Jesus’ famous feeding of 5000+ people is the one miracle story found in all 4 Gospels. That says something about its impact in the collective memory of the early Church. It may also reflect a greater familiarity with hunger and the preciousness of food in that society, something our affluence may make us less sensitive to.
Ancient tradition associates this event with a specific site on the shore of the Sea of Galilee, known as Tabgha, where a picturesque outdoor shrine commemorates it. When I visited the site almost 30 years ago, it was summer, but today’s Gospel [John 6:1-15] sites the event in spring (at Passover time), when grass grows abundantly in the area.

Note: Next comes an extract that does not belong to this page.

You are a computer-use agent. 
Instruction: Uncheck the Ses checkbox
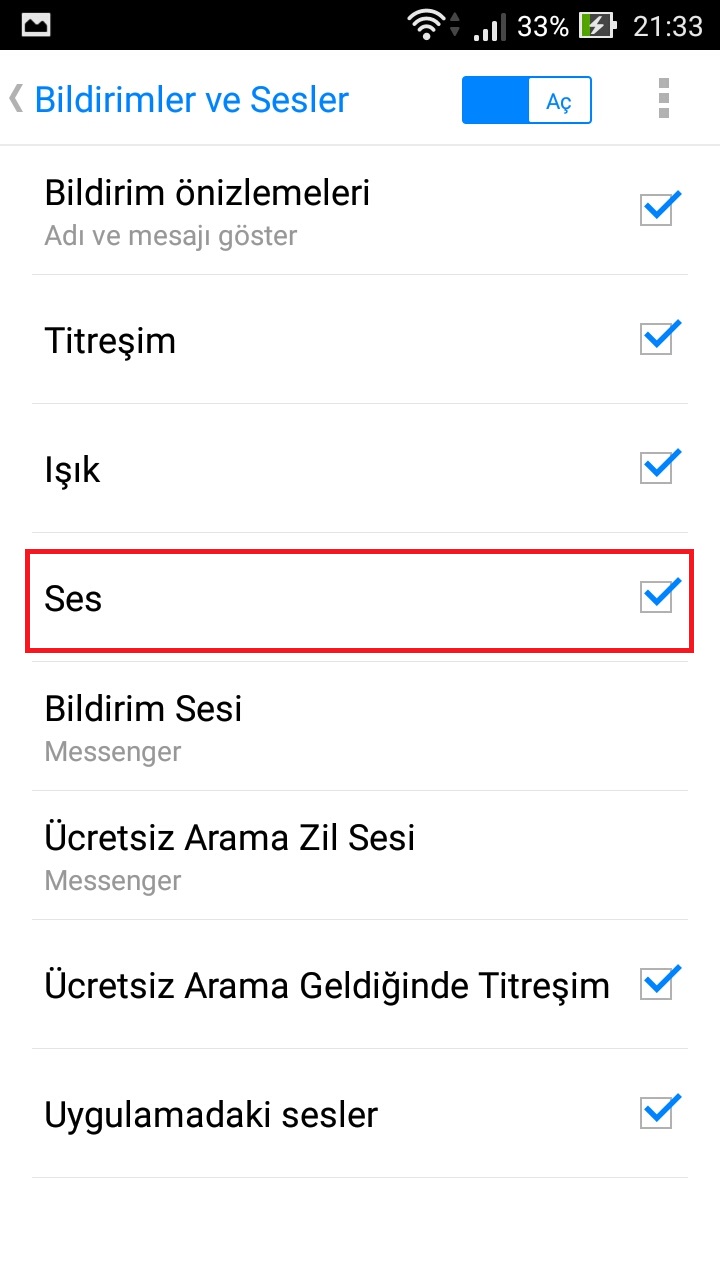[x=659, y=596]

John portrays the people sitting in groups on the grass, just as those fed by Elisha in today’s 1st reading [2 Kings 4:42-44] had probably done.
When I was a boy in the Bronx in the 1950s and early 1960s, our family – that is, the entire extended family full of aunts, uncles, and cousins – used to go on picnics practically every Sunday in summer. And, before my father bought his first car, that meant going by bus and train from home to the picnic ground. In those days, Sunday dinner was an absolutely fixed part of any Italian-American family’s Sunday. So, going on a picnic on a Sunday involved transporting enormous quantities of food, pots full of pasta and sausage and all sorts of other wonderful food. Looking back at it now, carrying all that with us on public transportation was an awful lot of work, but at the time we thought nothing of it. That’s just the way it was if you were going to have a picnic.

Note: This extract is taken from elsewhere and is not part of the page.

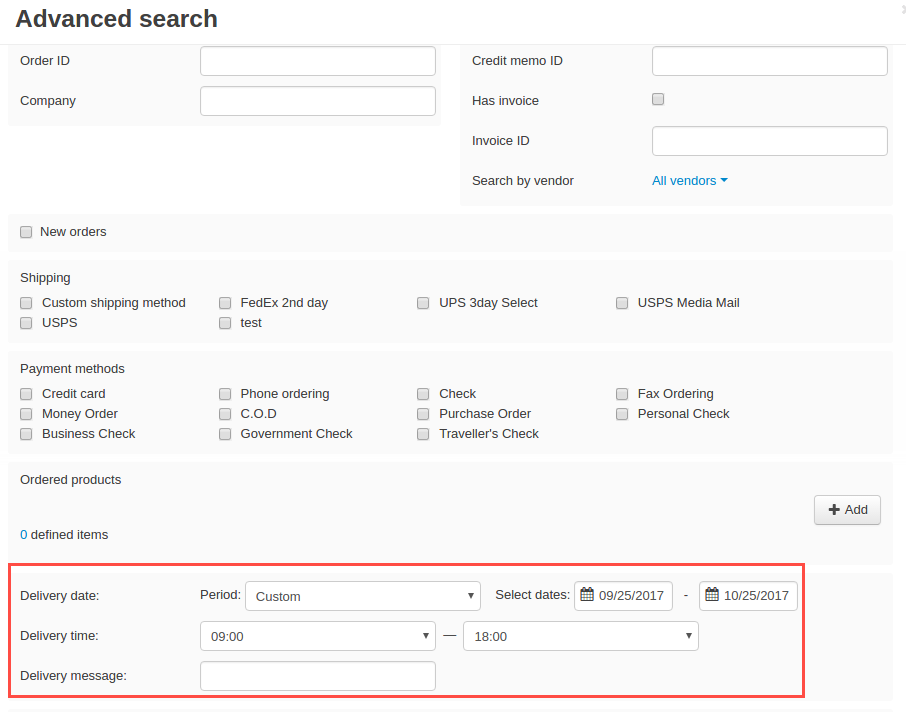Focus the Order ID input field
The image size is (906, 712).
point(318,61)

Of course, to have a picnic the food has to come from somewhere! Normally that means bringing it yourself. So it must have been in today’s Gospel story. Some, perhaps, had planned ahead and brought enough food for themselves. But maybe some hadn’t or hadn’t brought enough and so were hungry again. Meanwhile, Jesus recognized their need to be fed.
But it was the way Jesus responded to that need that was as striking and as memorable as what he actually did about it. “Where can we buy enough food for them to eat?” Jesus asked Philip. In effect, he was saying to Philip: these are our guests; we have to feed them! The disciples probably preferred for that to be someone else’s problem, not theirs! Poor Philip, not quite yet out of seminary, and already he already sounds over-stressed: “Two hundred days’ wages worth of food would not be enough for each of them to have a little,” he laments.
Just down the path from this site, on the same shore, is another shrine, which marks where the Risen Lord later cooked breakfast for seven disciples and then commanded Peter to feed his sheep. In this instance, it seems Jesus was giving them a foretaste of that future responsibility.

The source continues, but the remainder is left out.